J'en viens à présent à l'évaluation qui fait l'objet d'une grande conférence nationale. L'étude PISA a indiqué que les enfants français répondent le moins aux questions posées par leurs enseignants par peur de la sanction infligée en cas d'erreur. Il ne s'agit pas de mettre fin à la notation, mais de l'utiliser à bon escient. L'exemple européen des niveaux d'évaluation en matière d'apprentissage des langues étrangères peut nous inspirer, en ce qu'il permet de mieux appréhender la progression dans l'acquisition des savoirs et la complexité des apprentissages que les critères de notation actuellement en vigueur. La mise en oeuvre de nouvelles méthodes d'évaluation, au service d'une école qui soit à la fois plus exigeante et bienveillante, pourrait du même coup profiter à nos élites que le mode de sélection actuel ne dote pas des outils nécessaires au travail collaboratif qu'il leur faut conduire de plus en plus !

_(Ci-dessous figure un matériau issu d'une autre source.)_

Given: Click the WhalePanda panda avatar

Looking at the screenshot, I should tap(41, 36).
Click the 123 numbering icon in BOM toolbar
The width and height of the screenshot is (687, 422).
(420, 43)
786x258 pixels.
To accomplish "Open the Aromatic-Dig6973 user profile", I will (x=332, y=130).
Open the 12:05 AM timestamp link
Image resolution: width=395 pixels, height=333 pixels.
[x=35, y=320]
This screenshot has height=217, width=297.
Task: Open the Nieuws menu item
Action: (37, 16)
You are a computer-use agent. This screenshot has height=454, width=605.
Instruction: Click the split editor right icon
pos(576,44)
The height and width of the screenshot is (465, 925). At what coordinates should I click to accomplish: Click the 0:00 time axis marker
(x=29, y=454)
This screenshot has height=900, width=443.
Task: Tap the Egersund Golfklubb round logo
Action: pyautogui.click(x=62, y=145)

S'agissant de la formation des enseignants, ceux-ci, lorsqu'ils se trouvent face à une classe, se retrouvent la plupart du temps démunis. C'est pourquoi le tronc commun de leur formation devrait être modifié par l'inclusion de nouvelles thématiques comme la laïcité ou encore l'égalité entre filles et garçons et ce, quel que soit le niveau des élèves auxquels ces enseignants s'adressent. Je respecte bien évidemment la liberté pédagogique des enseignants, mais il faut introduire de nouvelles normes et régulations afin que l'école parvienne à se libérer des déterminismes scolaires qui viennent conforter les déterminismes sociaux.

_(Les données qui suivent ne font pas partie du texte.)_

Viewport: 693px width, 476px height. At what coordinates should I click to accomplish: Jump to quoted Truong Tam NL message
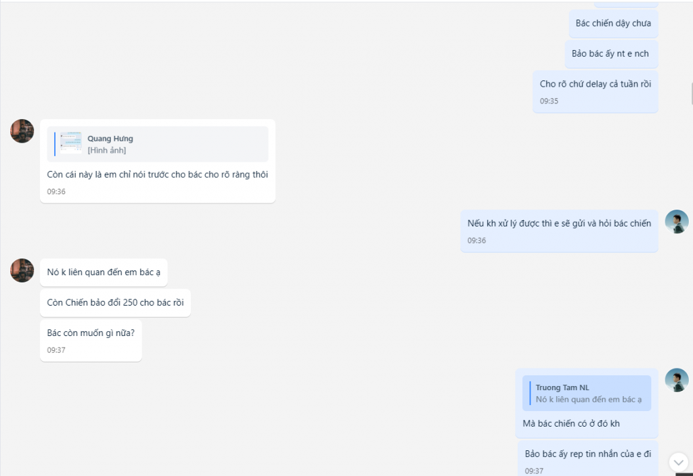pyautogui.click(x=587, y=394)
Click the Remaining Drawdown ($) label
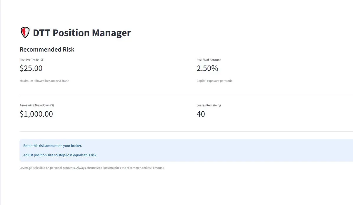The height and width of the screenshot is (205, 353). [36, 105]
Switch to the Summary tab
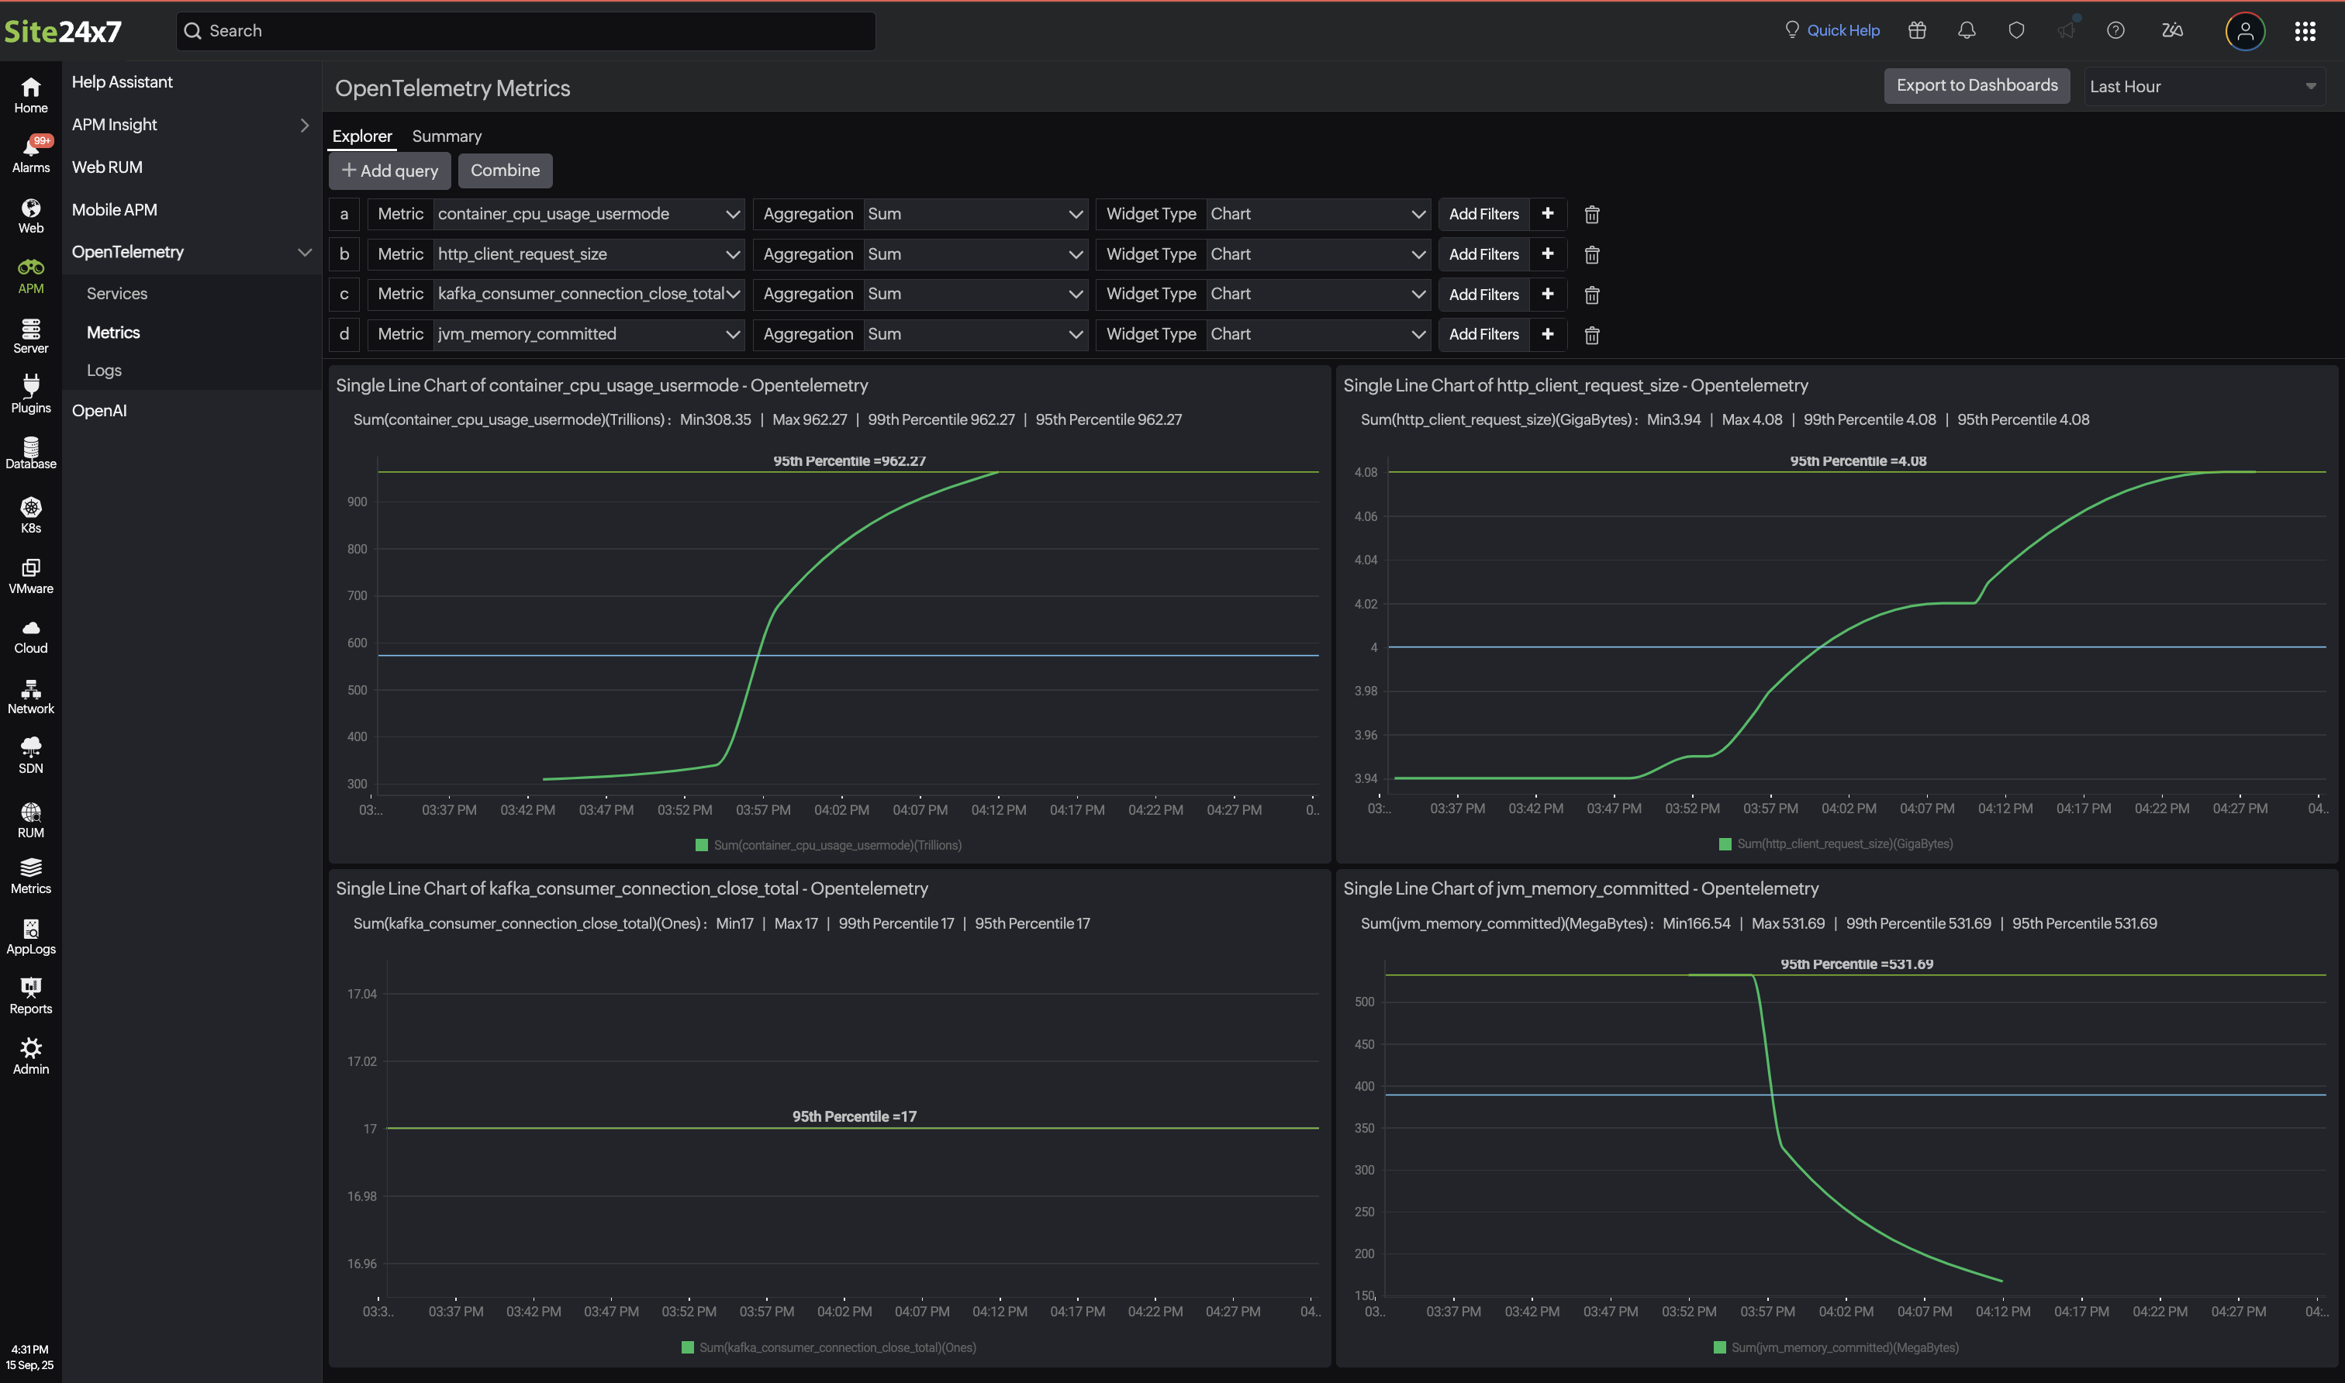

Les zones d'éducation prioritaires devraient, elles aussi, évoluer du fait de l'introduction d'un nouvel indicateur social à l'aune duquel 104 nouveaux réseaux d'éducation prioritaire devraient être identifiés. Cet indicateur repose sur quatre variables, à savoir le nombre d'élèves cumulant un retard en matière d'apprentissage, le nombre de boursiers, la proportion d'entre eux issus de milieux défavorisés et leur localisation dans des zones urbaines sensibles ou des zones rurales isolées. La mise en oeuvre de cette nouvelle carte de France de l'éducation prioritaire ne devrait pas, pour autant, s'avérer trop brutale puisqu'un dispositif d'accompagnement des territoires qui ne seront plus reconnus comme prioritaires dans cette nouvelle cartographie, alors qu'ils l'étaient précédemment, devrait être assuré pendant trois ans.
Cette reconfiguration des réseaux doit aller de pair avec une stabilisation des équipes pédagogiques qui doivent être renforcées par une meilleure rémunération et une formation adaptée. Les enseignants de l'éducation prioritaire devraient également bénéficier d'allègements, à hauteur de 54 heures par an, pour travailler en équipe sur différents progrès pédagogiques. Enfin, une meilleure articulation entre l'école primaire et le collège, dans ces réseaux, devrait être assurée. La loi de refondation de l'école a ouvert la possibilité de constituer des conseils école-collège.
L'ensemble de ces mesures constitue le fondement de la politique éducative du Gouvernement, c'est-à-dire le refus de l'inertie et de l'immobilisme. Notre objectif est de s'attaquer durablement aux blocages qui conduisent trop d'enfants de la République à considérer qu'ils sont voués à l'échec.